Negrito le dijeron - a veces pelado - siempre lo entendió como un apodo callejero, de afecto y de complicidad, obviando cualquier resabio racista o de menoscabo al color de su piel o al diseño de sus rasgos. Como patito feo, si bien nunca fue picoteado en el ojo, tampoco se vio libre en el corral.
Este pasado medio ingenuo, tiene como testigo a otras voces más beligerantes como son la del negro curiche, indio o roteque, que siempre escondieron una rabia étnica sintetizada, que no es solo racial o del color de piel, también da cuenta de los orígenes de los padres, abuelos y de su pedigrí. A la discriminación por el color de piel se sumaba la de un clasismo socioeconómico.
Los mapuches rurales y urbanos fueron y son el depositario de un racismo afianzado desde un Estado que buscaba insertarse en una concepción eurocentrista y de dominación, que abrió sus brazos racistas con la “chilenización” de los indígenas andinos de Perú y Bolivia.
Este dolor crónico no es solo en contra los pueblos originarios, también sobre aquella amalgama de inmigrantes que procuran escapar de la pobreza de sus países de origen, que se fueron transformando en una importación no tradicional, que alimentan el neoliberalismo y el tráfico moderno de seres humanos.
Solo una pandemia impuso un freno al capital criollo que articulaba un combo racial del tránsito de inmigrantes, trabajos precarizados y guetos urbanos.
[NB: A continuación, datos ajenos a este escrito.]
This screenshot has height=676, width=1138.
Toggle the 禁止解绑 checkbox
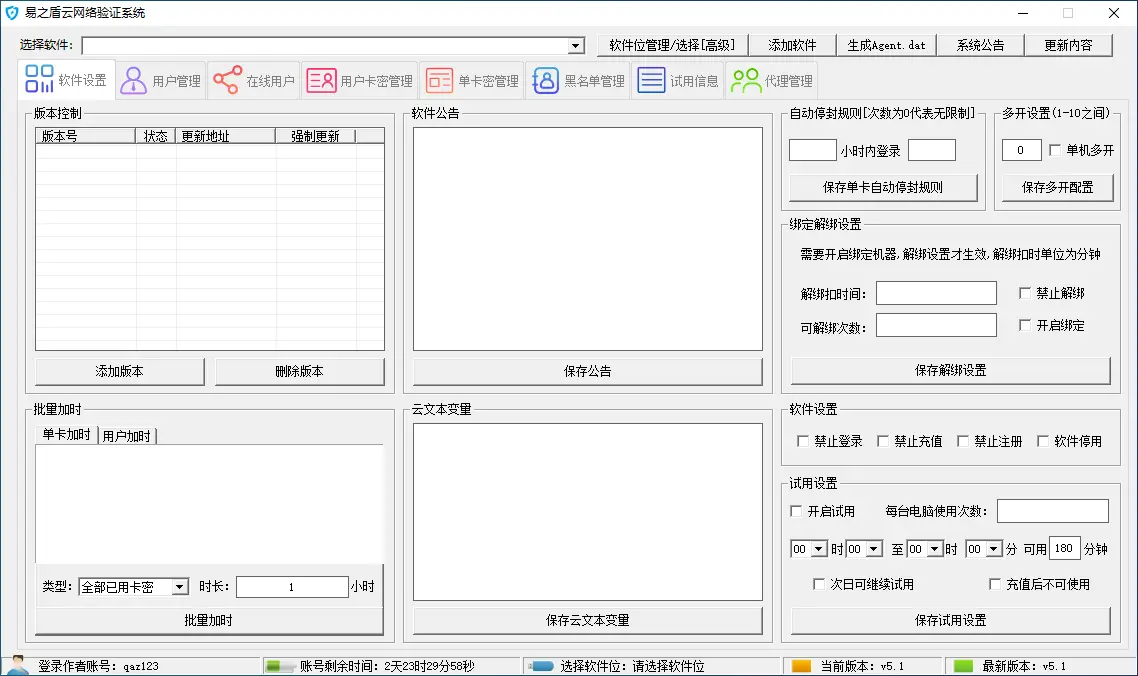coord(1024,293)
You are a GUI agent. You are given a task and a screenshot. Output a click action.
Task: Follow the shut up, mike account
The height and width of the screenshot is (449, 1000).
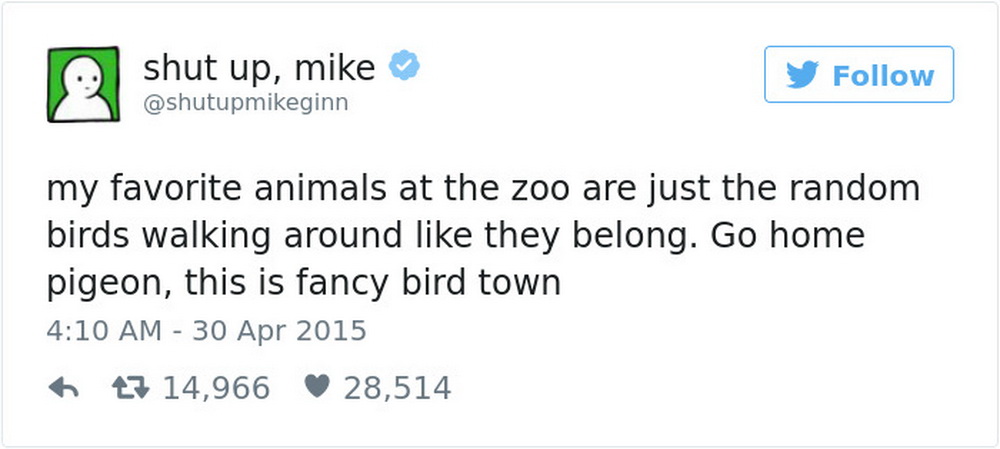(x=859, y=74)
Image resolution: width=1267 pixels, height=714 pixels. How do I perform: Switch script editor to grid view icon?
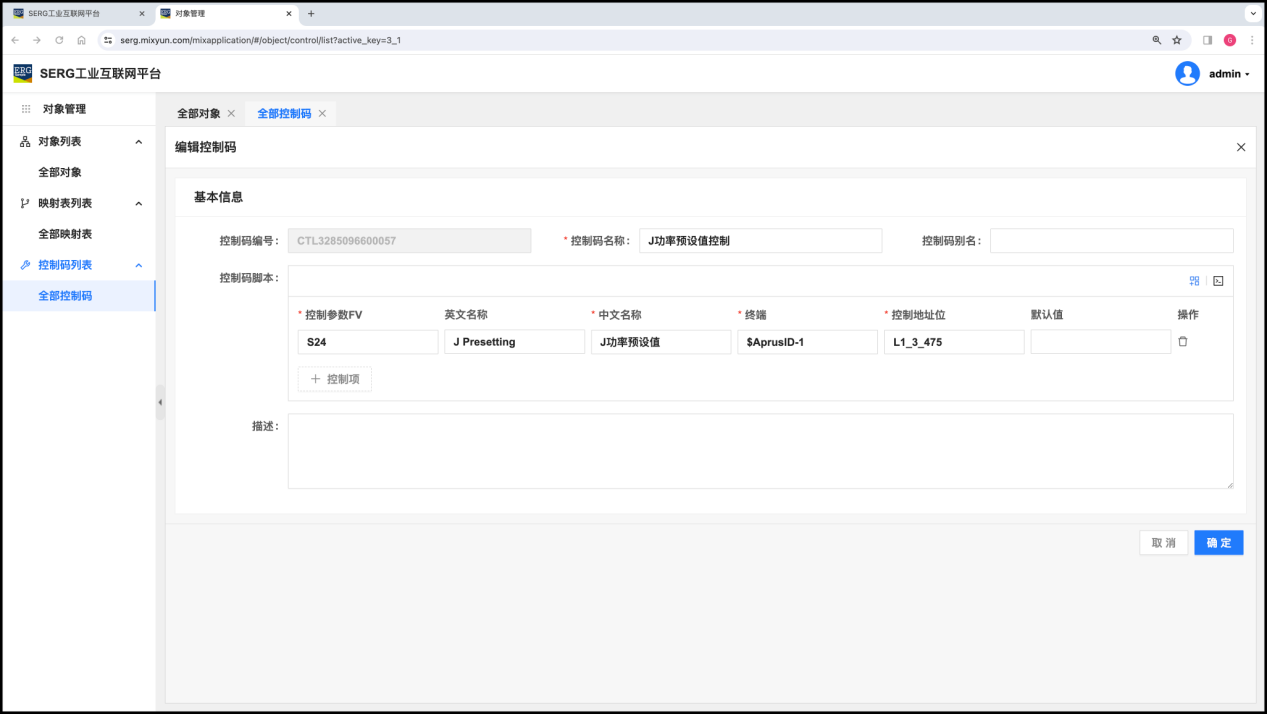click(x=1194, y=281)
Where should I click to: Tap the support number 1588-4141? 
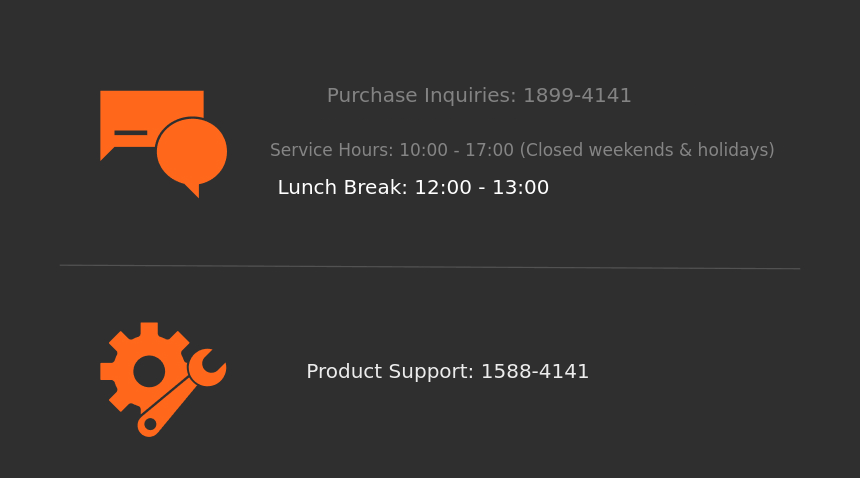535,372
La discriminación está instalada y ella se hereda a través de esa memoria llamada cultura. Ahora también peruanos, ecuatorianos, colombianos, haitianos y afro descendientes son el nuevo blanco del Chile ario.
Investigadores como Francisco Rothhammer en Chile y su amplia investigación en genética y de historiadores locales, afirman que la presencia de africanos afincados en Chile provenían del África subsahariana, que no colindan con el mediterráneo, como Angola, Tanzania o Etiopía, entre muchos otros.
Los nuevos visitantes, esos de piel oscura, fueron hábiles mineros, otros formaron parte de las filas en las huestes de San Martín cruzando la cordillera, provenientes de Lima o del Caribe. El trato de negros y negras también se daba en Chile, siendo ellos los nuevos sujetos de un mestizaje a través de nuestra historia.
Este crisol racial, es la nueva versión amplificada de aquellos sobre los cuales se ejerce un racismo directo y violento y que la historia oficial procuraba ocultar en un Chile homogéneo. Entonces, resulta plausible preguntarse cuál es la apariencia del chileno o chilena de hoy o cuál es su biotipo y sus atributos más característicos.
Chile genómico en el 2016 y otros estudios, nos confirman que la población de Chile es fundamentalmente mestiza, por lo tanto heterogénea. En ellas se observan que un 53% posee un ADN europeo, un 44,3% indígena americano y 2,7% africano. Por otra parte, el estudio “Prejuicio y Discriminación Racial en Chile” da cuenta que la población, en un 52%, afirma no poseer ancestros indígenas.
Resulta una ficción plantearse la pureza de una raza, que para el negacionismo implica una construcción ideológica o social sin sustento biológico, además de confuso. Para otros, en cambio, es más apropiado hablar de etnia y la amplitud cultural y geográfica que esta involucra.
Si la ausencia de pureza racial fuera una causa de discriminación negativa, que más pureza que la de los pueblos ancestrales como la de los mapuches, aimaras, pascuenses o de los mismos africanos. Por lo tanto, las razones de racismo trascienden a los puros rasgos, son también culturales, económicos e históricos.
La negación del mestizaje de la población chilena es la negación de su origen y diversidad y con ella su identidad social, sin distinguir si se es mapuche, mestizo o chileno. El advenimiento de una nueva Constitución nos pone en un pie similar a cuando en 1823 se abolió la esclavitud en Chile, en el marco de la nueva Constitución de ese mismo año.
Es hora de la integración multicultural efectiva y no solo nominal. La ciudadanía en su conjunto, alteró la correlación de fuerzas focalizada en la población, también se amplificaron sus rostros, hábitos y expresiones culturales que deben tener un reconocimiento explícito.
Como sociedad no podemos normalizar la intolerancia racial o étnica en contra de ningún habitante de nuestra geografía, menos con gritos de odio.
No actuar en coherencia contra aquellos discursos que fomentan el accionar ofensivo , no hacen más que resquebrajar el espíritu de una sociedad, sembrando desconfianzas e instalando el dolor, especialmente cuando no hay una justicia que recomponga el daño causado.